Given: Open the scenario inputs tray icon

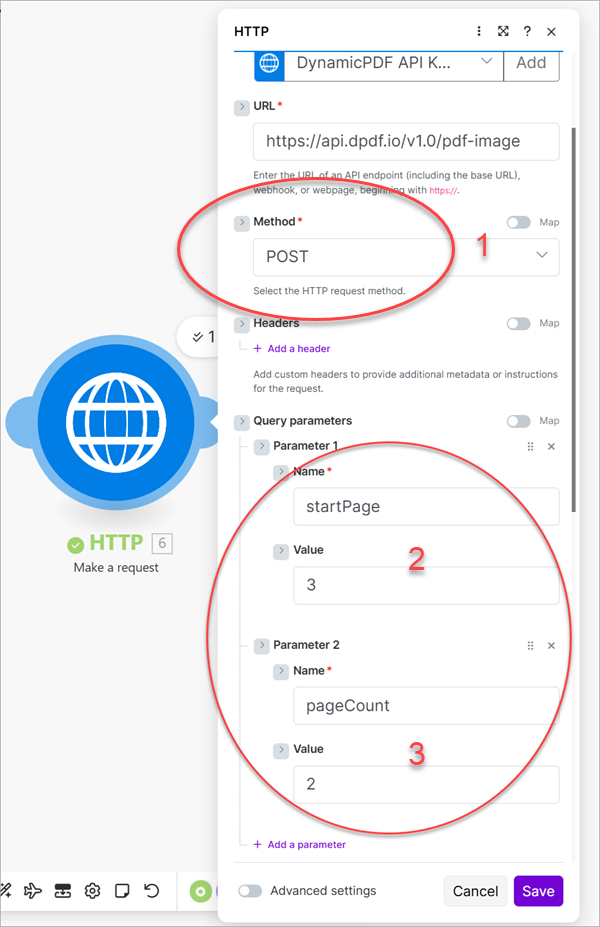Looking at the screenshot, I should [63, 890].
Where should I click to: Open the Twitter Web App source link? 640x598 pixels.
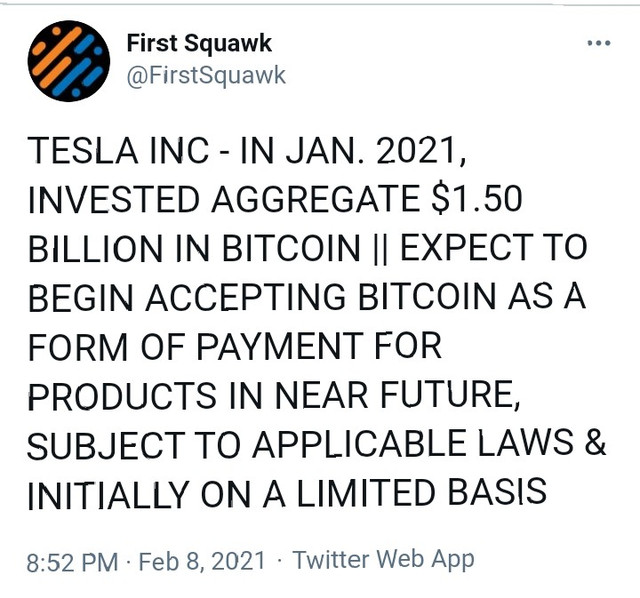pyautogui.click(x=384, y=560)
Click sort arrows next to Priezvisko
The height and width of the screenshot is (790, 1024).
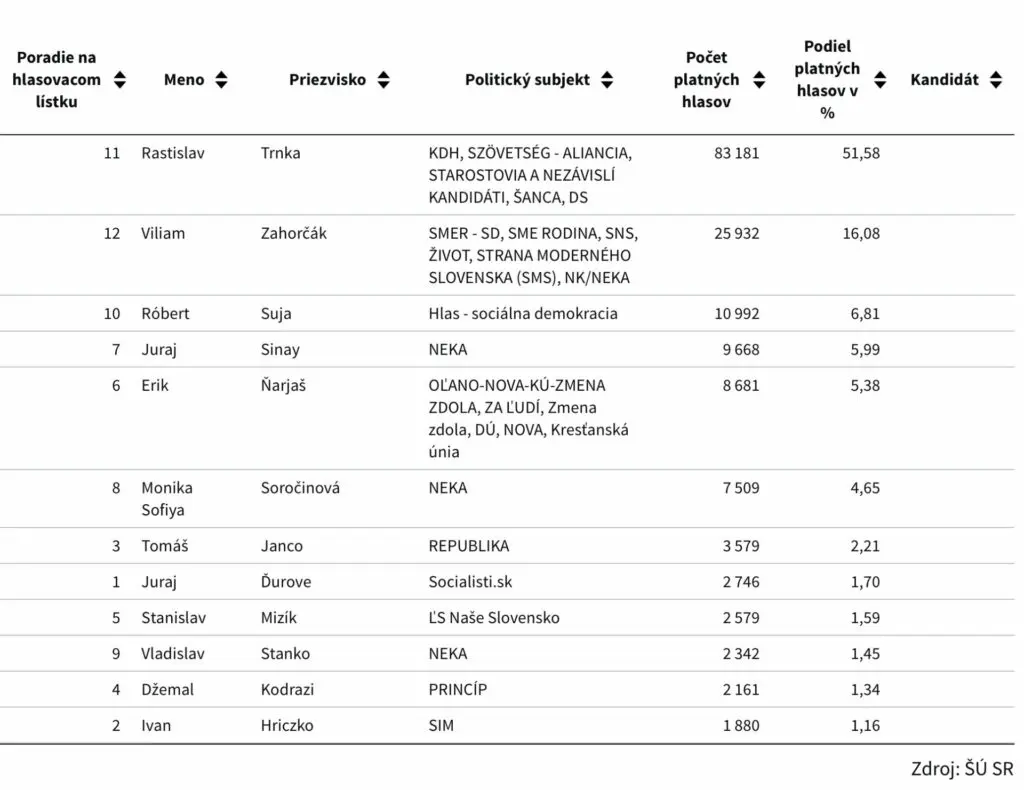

__WHAT IS NEEDED__
Please transcribe exactly the lines from the one containing "Click sort arrows next to Priezvisko" through the final line of the data, including both, and nothing else. Pictures are to be left out.

__ANSWER FOR THIS EXERCISE__
Click sort arrows next to Priezvisko
The height and width of the screenshot is (790, 1024).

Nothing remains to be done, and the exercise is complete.